Interpretation of results

The results as indicated in our JAMA paper 18 showed close performance between AI algorithms and residents. Overall, the AI algorithm performed similarly to residents for tubes and lines and normal reads, and generally outperformed for high prevalence labels such as  cardiomegaly, pulmonary edema, subcutaneous air, and hyperaeration. Conversely, the AI algorithm generally performed worse for lower prevalence findings that also had a higher level difficulty of interpretation such as masses/nodules and enlarged hilum.

So what does this all mean?

Our chest X-ray challenge started with the goal of building machines that can perform a preliminary read of chest X-rays provably at the level of at least entry-level radiologists. While we have reached this goal, the systematic development process we used along the way can be a good teaching experience to the AI and radiology community in several ways.

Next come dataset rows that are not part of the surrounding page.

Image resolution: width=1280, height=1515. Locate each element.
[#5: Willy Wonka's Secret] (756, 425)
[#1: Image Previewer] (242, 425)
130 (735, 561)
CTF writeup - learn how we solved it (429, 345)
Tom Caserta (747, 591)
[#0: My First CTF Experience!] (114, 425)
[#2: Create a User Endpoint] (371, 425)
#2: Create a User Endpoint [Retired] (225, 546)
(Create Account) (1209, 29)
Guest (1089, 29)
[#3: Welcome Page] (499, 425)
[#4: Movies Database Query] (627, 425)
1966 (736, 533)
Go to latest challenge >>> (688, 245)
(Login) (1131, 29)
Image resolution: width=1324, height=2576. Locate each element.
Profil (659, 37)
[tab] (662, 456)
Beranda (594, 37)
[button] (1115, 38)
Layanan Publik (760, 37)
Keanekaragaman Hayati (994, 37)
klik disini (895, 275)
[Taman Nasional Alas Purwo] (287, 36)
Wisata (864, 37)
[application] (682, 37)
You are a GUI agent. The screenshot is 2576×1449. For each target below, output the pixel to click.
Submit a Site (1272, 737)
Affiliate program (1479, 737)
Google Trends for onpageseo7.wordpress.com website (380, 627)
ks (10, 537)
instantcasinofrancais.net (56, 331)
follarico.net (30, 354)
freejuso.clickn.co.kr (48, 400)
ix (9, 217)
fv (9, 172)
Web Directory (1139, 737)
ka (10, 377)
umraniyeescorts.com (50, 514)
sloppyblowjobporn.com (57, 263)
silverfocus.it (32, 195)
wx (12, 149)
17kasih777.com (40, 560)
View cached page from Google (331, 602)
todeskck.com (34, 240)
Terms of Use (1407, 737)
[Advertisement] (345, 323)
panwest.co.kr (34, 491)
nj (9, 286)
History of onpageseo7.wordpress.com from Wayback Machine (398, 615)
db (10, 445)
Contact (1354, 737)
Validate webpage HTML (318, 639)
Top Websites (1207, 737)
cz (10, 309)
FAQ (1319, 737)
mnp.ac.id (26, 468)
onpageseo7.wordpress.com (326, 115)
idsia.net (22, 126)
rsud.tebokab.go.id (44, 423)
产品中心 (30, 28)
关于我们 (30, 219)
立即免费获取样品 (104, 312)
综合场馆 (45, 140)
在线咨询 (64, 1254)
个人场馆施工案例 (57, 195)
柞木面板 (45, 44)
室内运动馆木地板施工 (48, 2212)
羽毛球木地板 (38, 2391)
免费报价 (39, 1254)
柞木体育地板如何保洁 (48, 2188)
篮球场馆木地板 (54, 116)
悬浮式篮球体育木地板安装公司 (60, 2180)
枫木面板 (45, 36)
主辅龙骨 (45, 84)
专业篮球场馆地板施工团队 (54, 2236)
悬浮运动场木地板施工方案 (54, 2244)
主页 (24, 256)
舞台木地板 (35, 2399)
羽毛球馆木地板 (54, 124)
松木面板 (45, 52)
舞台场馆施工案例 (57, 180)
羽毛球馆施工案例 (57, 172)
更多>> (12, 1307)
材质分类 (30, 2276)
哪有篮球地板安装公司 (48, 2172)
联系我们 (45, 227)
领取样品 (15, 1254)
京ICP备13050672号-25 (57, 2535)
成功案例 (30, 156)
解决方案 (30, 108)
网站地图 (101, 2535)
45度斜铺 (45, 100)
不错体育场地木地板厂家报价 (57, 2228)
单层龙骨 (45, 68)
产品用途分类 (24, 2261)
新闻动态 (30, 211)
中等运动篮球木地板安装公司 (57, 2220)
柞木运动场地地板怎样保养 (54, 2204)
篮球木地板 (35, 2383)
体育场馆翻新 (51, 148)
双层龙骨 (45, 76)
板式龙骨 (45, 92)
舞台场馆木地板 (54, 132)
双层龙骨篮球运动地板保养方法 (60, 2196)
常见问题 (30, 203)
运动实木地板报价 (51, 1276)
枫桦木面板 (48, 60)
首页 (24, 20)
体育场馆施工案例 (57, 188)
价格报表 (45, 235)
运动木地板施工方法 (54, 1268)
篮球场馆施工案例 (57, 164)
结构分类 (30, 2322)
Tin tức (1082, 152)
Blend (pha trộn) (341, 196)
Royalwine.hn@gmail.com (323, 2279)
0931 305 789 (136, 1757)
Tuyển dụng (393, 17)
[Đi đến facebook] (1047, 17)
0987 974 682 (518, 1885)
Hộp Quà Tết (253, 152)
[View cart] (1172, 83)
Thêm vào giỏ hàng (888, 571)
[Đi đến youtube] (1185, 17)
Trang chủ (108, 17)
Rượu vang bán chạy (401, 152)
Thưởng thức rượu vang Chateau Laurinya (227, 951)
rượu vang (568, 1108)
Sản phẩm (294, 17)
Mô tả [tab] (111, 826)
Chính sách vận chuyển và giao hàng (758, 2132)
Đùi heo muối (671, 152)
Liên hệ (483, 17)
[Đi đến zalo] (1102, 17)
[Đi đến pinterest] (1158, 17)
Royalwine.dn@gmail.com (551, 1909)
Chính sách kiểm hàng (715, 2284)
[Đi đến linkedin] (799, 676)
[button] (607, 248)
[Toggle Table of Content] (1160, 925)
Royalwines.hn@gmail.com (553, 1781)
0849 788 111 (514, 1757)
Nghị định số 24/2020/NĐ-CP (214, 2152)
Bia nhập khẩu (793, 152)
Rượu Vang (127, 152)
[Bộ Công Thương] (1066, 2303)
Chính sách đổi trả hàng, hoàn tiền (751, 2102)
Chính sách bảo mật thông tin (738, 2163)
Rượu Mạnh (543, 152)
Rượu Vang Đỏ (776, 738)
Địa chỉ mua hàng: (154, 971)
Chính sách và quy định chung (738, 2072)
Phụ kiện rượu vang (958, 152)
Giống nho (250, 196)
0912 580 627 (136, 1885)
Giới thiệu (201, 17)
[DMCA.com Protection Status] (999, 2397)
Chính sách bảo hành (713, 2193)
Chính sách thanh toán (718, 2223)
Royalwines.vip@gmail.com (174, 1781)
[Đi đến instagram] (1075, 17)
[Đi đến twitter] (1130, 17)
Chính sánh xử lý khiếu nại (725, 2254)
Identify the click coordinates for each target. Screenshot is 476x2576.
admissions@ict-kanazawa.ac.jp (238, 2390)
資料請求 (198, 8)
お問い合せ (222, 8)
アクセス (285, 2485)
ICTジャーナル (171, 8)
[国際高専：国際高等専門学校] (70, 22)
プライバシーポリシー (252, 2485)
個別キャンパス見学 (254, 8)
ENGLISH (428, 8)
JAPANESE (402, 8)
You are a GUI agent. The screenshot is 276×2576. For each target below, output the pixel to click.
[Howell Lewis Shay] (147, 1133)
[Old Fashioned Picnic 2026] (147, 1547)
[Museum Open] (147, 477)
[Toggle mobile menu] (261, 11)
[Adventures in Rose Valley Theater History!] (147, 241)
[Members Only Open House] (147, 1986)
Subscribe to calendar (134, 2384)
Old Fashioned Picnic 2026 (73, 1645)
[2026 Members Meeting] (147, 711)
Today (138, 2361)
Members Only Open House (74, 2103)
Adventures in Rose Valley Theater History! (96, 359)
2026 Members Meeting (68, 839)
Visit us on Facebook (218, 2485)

Currently, we see a trend in which radiologists are leveraging deep learning techniques to build their own brand of models, while the AI researchers are using clinicians primarily in a supportive capacity. This work shows that it takes a multidisciplinary team effort where clinicians, machine learning researchers, medical imaging specialists, software developers, and statisticians all need to work together to do a systematic end-to-end study design and execution.

From the study, we learned that well-trained artificial intelligence algorithms can reach performance levels similar to radiology residents in covering the breadth of chest X-ray findings seen in AP frontal chest radiographs. This opens up the potential for their future use in generating full-fledged preliminary textual reports, which could further expedite radiology reads and address resource scarcity.